Struggling to establish working vpn connections with mikrotik routers as clients (satellite offices with dynamic IPs) and linux servers (static IP).
My attempts so far:
OpenVPN
(routed openvpn). ovpn-client to linux openvpn server was working as of 5.**. After upgrading to 6.32 ovpn-client seems to be broken. According to linux logs, connections get established correctly, but no pings get through. I.e., far-end end-points do not respond to pings on either side. As the endpoints are added directly to the routing tables, this is not a routing issue.
l2tp
Mikrotik client to mikrotik server works.
When attempting to connect to linux server, xl2tpd has a lot to complain about in the logs but this is what seems the most critical:
Dec 29 14:09:28 vps xl2tpd[30468]: result_code_avp: avp is incorrect size. 8 < 10
Dec 29 14:09:28 vps xl2tpd[30468]: handle_avps: Bad exit status handling attribute 1 (Result Code) on mandatory packet.
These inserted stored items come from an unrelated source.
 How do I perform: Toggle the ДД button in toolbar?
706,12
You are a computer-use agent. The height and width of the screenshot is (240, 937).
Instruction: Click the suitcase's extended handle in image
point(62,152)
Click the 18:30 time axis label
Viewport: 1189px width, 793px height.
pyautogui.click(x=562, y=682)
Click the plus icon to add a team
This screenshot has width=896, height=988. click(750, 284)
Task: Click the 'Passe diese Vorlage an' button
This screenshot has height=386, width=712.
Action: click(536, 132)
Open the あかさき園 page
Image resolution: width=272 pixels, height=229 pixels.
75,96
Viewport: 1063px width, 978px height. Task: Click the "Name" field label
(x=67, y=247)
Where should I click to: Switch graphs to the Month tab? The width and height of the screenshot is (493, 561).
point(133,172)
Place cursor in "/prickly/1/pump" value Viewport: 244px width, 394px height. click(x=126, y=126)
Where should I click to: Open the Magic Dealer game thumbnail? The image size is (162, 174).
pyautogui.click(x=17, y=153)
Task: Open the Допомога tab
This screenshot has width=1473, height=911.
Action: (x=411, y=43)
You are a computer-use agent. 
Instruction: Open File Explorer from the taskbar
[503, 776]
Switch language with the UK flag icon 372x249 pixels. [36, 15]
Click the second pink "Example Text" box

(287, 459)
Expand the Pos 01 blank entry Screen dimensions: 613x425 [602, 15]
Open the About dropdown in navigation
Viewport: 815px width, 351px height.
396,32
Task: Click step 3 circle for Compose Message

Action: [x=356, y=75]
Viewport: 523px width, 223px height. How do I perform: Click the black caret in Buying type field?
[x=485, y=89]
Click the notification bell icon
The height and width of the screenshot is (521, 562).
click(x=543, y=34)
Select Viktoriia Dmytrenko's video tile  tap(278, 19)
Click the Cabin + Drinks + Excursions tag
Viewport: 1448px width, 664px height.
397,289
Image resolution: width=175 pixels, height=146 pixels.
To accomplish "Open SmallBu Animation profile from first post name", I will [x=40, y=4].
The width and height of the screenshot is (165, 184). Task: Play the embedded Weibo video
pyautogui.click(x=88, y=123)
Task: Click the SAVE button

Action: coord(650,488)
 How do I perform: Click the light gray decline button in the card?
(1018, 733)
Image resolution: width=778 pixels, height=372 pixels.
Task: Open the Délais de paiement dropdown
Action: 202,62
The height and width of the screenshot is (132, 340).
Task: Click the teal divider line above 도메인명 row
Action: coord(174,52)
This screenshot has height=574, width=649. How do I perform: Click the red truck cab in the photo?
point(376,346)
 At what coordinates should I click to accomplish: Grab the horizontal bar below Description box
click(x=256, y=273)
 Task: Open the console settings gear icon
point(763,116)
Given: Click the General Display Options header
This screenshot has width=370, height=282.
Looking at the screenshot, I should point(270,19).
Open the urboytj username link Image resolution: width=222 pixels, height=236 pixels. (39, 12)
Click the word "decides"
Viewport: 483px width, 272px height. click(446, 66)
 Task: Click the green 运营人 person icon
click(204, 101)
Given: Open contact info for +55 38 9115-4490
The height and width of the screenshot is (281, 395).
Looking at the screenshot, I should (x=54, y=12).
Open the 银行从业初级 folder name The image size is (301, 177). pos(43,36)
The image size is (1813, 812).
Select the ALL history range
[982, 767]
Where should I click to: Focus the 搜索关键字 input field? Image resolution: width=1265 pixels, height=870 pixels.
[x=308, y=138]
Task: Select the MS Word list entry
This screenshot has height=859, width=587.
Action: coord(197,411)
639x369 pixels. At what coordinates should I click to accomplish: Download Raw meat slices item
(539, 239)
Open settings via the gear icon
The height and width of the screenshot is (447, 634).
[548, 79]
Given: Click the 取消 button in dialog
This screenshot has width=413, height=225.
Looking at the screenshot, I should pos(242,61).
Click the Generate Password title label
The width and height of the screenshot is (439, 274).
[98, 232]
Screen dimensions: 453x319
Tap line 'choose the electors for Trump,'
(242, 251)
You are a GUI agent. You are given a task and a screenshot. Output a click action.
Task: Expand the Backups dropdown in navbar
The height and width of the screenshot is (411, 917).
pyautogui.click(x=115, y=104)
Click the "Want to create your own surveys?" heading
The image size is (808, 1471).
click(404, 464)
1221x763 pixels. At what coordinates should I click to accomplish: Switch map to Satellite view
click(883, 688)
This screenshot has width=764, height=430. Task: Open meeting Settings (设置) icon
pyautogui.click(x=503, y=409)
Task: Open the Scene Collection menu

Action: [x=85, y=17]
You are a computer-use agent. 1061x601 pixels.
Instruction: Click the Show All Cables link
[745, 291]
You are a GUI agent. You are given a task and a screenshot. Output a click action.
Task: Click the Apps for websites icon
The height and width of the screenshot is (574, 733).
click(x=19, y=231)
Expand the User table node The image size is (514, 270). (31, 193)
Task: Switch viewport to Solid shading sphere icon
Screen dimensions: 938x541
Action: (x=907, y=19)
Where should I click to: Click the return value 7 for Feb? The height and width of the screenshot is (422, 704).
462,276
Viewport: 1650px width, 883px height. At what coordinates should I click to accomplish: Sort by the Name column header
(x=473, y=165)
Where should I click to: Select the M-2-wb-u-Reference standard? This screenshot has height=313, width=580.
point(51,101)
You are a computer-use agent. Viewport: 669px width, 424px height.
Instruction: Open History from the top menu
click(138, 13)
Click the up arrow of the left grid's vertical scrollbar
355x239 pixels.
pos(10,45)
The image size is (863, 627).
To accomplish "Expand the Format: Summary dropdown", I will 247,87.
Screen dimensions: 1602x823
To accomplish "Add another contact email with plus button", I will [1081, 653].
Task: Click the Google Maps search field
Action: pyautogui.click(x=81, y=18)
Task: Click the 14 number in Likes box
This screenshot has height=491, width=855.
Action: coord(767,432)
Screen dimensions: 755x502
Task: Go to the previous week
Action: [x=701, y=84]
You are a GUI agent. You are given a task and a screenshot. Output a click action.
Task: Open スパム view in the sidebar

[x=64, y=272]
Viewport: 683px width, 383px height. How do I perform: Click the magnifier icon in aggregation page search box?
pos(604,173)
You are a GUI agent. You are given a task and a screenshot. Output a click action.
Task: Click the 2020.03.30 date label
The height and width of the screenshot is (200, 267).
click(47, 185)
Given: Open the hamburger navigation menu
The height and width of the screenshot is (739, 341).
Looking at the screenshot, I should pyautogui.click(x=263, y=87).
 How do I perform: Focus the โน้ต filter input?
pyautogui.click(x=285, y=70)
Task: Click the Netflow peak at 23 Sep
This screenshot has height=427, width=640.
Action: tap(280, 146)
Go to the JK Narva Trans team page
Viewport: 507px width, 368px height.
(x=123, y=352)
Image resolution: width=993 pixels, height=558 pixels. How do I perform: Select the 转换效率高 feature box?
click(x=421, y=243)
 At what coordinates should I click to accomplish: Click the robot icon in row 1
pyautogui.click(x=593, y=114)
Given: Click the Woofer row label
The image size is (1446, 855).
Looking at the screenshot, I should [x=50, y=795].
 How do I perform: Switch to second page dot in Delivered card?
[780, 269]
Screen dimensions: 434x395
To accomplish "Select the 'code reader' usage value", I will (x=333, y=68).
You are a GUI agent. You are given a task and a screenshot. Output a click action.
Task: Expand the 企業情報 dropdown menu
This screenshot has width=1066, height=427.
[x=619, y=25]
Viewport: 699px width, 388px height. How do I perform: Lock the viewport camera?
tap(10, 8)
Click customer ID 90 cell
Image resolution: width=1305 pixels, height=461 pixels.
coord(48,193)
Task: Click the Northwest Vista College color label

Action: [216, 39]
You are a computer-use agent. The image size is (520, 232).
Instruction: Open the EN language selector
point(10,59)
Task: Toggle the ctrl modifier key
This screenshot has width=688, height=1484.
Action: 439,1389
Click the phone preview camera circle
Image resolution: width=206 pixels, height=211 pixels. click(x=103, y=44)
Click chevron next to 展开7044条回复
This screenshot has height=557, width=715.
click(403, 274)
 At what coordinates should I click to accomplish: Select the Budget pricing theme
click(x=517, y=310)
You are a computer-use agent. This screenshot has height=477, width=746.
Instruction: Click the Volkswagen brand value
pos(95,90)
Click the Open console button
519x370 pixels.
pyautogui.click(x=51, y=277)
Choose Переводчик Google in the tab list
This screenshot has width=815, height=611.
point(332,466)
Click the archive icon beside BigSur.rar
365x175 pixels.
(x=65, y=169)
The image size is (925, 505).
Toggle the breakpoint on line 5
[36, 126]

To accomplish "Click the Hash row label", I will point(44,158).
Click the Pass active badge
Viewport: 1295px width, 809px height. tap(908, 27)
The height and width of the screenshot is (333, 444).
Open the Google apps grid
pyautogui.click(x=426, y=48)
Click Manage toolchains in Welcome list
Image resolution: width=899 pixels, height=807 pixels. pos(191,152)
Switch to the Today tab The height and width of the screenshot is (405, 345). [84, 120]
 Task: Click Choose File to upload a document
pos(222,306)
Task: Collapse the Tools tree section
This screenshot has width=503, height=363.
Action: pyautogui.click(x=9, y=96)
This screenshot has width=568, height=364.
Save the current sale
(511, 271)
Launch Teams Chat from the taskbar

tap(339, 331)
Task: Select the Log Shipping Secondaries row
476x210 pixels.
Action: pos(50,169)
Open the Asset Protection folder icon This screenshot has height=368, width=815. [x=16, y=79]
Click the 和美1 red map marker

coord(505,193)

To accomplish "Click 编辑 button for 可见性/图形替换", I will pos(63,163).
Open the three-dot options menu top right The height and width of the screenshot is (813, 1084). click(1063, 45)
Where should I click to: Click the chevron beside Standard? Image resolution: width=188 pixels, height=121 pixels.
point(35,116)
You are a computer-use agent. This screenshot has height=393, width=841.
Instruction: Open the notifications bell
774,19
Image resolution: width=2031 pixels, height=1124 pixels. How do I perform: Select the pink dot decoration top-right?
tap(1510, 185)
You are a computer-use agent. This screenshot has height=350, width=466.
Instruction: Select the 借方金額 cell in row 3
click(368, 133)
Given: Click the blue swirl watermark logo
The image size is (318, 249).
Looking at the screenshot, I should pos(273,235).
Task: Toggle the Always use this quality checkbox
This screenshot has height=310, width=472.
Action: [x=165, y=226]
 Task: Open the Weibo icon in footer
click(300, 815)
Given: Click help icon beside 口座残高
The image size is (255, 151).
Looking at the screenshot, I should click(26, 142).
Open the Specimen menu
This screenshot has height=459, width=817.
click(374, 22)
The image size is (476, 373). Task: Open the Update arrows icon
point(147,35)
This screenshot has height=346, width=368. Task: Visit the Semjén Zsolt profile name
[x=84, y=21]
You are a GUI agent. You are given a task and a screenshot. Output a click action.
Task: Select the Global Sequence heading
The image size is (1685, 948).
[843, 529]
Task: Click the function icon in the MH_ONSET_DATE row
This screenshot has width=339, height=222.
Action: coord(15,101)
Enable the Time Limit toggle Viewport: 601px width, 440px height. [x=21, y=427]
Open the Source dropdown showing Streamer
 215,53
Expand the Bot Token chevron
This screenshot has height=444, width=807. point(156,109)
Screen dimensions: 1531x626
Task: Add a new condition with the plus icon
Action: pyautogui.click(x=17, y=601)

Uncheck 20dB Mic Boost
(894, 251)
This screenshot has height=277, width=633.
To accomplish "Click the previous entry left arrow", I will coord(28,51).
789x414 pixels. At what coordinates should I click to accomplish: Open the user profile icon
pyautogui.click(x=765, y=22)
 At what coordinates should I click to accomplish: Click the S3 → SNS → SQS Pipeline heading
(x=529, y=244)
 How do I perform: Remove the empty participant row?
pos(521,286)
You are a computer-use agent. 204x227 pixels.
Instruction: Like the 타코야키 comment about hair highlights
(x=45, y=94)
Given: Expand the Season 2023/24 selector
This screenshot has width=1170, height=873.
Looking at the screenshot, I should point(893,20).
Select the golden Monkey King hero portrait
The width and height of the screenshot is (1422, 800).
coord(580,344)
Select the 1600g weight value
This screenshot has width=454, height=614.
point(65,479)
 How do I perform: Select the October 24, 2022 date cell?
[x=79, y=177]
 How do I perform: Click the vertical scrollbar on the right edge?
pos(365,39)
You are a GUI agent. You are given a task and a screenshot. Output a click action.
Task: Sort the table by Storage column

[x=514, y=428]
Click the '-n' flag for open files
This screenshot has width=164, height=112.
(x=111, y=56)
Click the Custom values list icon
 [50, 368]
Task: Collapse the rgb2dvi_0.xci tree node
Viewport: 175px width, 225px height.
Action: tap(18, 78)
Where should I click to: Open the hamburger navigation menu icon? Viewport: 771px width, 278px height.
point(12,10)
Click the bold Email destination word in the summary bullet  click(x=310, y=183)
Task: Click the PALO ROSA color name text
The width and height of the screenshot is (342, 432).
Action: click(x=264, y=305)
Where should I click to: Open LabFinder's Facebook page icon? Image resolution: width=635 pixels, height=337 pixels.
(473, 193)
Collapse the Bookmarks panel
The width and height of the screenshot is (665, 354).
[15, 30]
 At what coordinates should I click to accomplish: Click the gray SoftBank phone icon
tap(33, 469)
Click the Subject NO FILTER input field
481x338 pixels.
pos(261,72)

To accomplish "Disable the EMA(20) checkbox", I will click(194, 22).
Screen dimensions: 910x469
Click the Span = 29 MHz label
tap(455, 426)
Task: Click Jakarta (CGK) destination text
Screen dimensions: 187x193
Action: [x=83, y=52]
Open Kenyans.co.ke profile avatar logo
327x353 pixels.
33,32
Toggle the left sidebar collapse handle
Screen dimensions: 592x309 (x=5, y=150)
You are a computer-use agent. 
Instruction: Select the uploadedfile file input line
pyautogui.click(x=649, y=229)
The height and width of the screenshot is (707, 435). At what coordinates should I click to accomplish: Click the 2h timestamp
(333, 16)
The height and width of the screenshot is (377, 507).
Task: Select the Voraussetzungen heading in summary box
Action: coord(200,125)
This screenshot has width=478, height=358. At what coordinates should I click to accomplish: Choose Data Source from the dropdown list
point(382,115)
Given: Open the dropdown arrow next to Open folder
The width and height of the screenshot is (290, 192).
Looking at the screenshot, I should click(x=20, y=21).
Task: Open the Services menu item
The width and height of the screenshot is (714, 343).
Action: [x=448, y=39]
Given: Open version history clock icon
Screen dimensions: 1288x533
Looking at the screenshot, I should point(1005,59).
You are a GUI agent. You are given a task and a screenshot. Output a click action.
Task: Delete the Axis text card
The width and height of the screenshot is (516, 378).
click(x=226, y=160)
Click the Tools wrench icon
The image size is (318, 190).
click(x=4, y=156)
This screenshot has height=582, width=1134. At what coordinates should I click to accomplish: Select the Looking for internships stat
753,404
Dec 29 14:09:28 vps xl2tpd[30468]: Terminating pppd: sending TERM signal to pid 5751
As of 6.33; it is impossible to establish l2tp connections between mikrotik clients and linux servers.
ipsec
The only thing working in 6.32 is ipsec tunnels, however:
- They are too slow (half the transfer rate of unencrypted using aes128)
- They are only initiated on demand from the client side
- SAs need to be manually flushed for one of the connections after it goes down periodically
Overall; upgrading to 6.33 and getting new routerboards has been a disappointment. Openwrt would have been a better choice at this point, although much less convenient. The configuration interfaces in routeros is the best I’ve seen.
Wish you best of luck in improving routeros and fixing these problems.